Global Schema

The global schema is validated with for all buildspecs is the top-level schema when defining a buildspec file.

Please refer to Global Schema Documentation that provides a summary .

Schema Definition

Shown below is the start of the schema definition for global.schema.json

{
  "$id": "global.schema.json",
  "$schema": "http://json-schema.org/draft-07/schema#",
  "title": "global schema",
  "description": "buildtest global schema is validated for all buildspecs. The global schema defines top-level structure of buildspec and defintions that are inherited for sub-schemas",
  "type": "object",
  "required": ["version","buildspecs"],
  "additionalProperties": false,

This schema requires that every buildspec should have version and buildspecs fields. The version key is required to lookup an a sub-schema using the type field. The buildspecs is the start of test declaration.
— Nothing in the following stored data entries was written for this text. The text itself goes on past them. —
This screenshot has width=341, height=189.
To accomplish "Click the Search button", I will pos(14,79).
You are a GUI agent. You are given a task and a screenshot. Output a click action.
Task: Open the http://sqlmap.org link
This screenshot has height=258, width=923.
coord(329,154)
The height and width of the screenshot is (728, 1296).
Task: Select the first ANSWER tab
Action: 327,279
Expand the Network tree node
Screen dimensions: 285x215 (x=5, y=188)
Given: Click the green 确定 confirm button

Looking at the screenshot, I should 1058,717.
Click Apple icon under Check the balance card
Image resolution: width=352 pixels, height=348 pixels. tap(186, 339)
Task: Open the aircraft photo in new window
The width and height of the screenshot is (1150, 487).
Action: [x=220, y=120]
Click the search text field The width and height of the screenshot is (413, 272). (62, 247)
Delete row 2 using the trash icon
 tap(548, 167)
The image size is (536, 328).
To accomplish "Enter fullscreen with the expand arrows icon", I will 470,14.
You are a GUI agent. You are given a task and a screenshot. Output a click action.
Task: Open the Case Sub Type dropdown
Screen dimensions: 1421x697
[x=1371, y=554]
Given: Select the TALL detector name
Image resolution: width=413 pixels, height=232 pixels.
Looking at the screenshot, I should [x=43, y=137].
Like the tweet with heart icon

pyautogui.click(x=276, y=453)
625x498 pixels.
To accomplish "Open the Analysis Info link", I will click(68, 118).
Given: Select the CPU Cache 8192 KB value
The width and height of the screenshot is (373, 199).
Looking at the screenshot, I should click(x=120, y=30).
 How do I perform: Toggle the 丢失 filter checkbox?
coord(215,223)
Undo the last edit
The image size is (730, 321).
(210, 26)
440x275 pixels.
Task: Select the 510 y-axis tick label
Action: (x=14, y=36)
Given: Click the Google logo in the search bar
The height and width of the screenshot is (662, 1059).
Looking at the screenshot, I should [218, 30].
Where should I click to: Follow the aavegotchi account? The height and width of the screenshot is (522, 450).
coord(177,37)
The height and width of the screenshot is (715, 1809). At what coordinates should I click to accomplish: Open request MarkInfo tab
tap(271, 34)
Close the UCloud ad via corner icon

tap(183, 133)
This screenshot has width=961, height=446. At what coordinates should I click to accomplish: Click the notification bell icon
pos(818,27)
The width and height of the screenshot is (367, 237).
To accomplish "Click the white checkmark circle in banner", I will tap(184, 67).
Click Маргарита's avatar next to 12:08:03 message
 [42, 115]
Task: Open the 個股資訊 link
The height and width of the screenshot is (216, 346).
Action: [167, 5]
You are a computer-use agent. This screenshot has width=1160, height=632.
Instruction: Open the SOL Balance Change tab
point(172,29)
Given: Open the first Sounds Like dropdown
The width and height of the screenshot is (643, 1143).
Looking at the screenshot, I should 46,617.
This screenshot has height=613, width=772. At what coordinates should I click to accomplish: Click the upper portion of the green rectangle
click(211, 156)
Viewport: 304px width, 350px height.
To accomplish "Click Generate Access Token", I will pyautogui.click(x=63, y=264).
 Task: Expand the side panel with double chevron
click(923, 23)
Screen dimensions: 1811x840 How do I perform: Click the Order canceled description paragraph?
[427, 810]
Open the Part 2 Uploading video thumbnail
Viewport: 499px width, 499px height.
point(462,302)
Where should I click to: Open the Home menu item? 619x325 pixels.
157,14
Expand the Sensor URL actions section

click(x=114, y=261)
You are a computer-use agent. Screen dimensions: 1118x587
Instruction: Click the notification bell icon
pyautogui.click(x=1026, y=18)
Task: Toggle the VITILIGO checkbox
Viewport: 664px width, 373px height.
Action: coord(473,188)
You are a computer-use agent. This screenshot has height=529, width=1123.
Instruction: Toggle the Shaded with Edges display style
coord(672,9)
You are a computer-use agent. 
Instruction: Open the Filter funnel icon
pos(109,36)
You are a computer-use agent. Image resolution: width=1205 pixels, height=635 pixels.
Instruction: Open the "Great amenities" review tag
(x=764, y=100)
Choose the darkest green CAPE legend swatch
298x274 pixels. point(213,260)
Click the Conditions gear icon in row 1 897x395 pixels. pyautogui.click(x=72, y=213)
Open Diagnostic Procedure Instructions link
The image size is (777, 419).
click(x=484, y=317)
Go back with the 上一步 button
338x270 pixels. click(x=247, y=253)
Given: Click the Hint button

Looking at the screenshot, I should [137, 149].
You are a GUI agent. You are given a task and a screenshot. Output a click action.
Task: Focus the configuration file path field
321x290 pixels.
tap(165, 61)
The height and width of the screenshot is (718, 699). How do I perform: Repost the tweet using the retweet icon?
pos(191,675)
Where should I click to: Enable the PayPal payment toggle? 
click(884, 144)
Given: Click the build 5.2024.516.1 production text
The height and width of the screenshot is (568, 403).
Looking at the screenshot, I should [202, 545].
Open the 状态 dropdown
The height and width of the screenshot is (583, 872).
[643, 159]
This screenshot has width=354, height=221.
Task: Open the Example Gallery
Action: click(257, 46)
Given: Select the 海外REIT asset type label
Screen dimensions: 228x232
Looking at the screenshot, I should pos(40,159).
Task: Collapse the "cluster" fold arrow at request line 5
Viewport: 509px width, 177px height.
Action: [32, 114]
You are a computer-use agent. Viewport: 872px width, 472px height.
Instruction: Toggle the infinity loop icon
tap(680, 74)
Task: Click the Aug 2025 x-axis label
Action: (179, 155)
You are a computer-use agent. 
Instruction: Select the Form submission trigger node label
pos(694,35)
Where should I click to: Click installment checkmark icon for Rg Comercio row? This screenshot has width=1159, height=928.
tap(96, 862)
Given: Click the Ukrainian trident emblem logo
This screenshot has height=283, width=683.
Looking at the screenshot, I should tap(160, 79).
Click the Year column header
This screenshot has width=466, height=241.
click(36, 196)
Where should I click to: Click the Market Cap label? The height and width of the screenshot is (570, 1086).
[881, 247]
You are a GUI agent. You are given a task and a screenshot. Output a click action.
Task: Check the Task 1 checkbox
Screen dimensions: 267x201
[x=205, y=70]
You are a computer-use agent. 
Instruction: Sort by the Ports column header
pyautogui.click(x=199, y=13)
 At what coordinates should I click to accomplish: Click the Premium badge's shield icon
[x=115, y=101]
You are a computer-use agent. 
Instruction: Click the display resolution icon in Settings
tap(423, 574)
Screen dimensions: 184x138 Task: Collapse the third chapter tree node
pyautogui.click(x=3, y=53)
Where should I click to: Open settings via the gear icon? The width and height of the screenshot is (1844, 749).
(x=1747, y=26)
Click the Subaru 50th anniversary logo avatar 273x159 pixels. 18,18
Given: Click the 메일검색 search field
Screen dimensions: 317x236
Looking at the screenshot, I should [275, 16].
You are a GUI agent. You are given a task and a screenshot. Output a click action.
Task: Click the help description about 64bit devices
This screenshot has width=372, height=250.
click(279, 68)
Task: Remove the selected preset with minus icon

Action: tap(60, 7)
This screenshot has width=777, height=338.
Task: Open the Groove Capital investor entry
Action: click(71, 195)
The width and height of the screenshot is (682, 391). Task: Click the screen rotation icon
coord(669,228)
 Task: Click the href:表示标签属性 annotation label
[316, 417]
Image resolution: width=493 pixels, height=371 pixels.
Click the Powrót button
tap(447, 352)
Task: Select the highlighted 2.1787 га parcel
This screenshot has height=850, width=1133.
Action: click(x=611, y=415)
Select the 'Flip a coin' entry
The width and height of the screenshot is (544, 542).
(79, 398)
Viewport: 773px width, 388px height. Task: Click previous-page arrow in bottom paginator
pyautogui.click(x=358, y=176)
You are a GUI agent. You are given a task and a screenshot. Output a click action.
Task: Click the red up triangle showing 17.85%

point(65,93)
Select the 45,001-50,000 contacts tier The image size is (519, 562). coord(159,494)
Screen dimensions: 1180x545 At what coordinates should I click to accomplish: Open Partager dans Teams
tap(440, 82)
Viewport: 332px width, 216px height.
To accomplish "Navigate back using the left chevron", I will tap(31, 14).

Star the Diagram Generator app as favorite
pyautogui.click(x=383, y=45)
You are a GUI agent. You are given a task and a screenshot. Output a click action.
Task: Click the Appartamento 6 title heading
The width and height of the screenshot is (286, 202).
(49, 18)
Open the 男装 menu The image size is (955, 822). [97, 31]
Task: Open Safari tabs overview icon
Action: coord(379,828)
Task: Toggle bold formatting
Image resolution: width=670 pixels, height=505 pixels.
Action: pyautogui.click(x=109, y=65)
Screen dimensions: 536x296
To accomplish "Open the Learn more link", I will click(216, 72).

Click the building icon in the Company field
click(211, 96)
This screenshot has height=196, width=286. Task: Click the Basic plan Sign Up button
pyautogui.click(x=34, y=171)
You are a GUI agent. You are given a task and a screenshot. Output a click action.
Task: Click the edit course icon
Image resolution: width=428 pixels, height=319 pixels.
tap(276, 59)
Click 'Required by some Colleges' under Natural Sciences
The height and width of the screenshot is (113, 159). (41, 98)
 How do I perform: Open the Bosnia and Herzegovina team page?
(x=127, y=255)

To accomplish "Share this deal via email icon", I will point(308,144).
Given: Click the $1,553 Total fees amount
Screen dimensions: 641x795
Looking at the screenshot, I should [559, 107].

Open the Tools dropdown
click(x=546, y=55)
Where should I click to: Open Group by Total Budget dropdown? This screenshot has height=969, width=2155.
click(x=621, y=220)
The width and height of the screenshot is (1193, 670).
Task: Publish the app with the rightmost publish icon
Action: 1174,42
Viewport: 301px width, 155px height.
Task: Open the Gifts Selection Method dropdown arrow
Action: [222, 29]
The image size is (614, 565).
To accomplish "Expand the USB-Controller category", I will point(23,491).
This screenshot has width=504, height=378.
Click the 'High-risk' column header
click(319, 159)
Shown below is an example buildspec.

version: "1.0"
buildspecs:
  hello_world:
    executor: generic.local.bash
    type: script
    tags: tutorials
    description: "hello world example"
    run: echo "hello world!"
maintainers:
- "@shahzebsiddiqui"

The maintainers is an optional field that is an array test maintainers. To understand how buildtest validates the buildspec see parsing buildspecs.

In this example, the global schema validates the following section:

version: "1.0"
buildspecs:
  hello_world:

maintainers:
  - "@shahzebsiddiqui"

The field version buildspecs and maintainers are validated with global.schema.json using jsonschema.validate method. The test section within hello_world is validated by sub-schema by looking up schema based on type field:

hello_world:
  executor: generic.local.bash
  type: script
  description: "hello world example"
  run: echo "hello world!"

Every sub-schema requires type field in this case, type: script directs buildtest to validate with the script schema. All type schemas have a version, currently buildtest supports 1.0 version for all type schemas. The version: "1.0" is used to select the version of the sub-schema, in this example we validate with the schema script-v1.0.schema.json.

Test Names

The buildspecs property is a JSON object that defines one or more test. This is defined in JSON as follows:

"buildspecs": {
  "type": "object",
   "description": "This section is used to define one or more tests (buildspecs). Each test must be unique name",
   "propertyNames": {
      "pattern": "^[A-Za-z_.][A-Za-z0-9_.]*$",
      "maxLength": 32
   }
}

The test names take the following pattern "^[A-Za-z_.][A-Za-z0-9_.]*$" and limited to 32 characters. In previous example, the test name is hello_world. You must have unique testname in your buildspecs section, otherwise you will have an invalid buildspec file. The description field is used to document the test and limited to 80 characters.

Note

We refer to the entire YAML content as buildspec file, this is not to be confused with the buildspecs field.

Buildspec Structure

Shown below is an overview of buildspec file. In this diagram we define one test within buildspecs property named systemd_default_target. This test is using the script schema defined by type: script. The executor property is a required property that determines how test is run. The executors are defined in buildtest configuration see Configuring buildtest for more details.

The run property is used for defining content of script, this can a shell-script (bash,csh) or python script.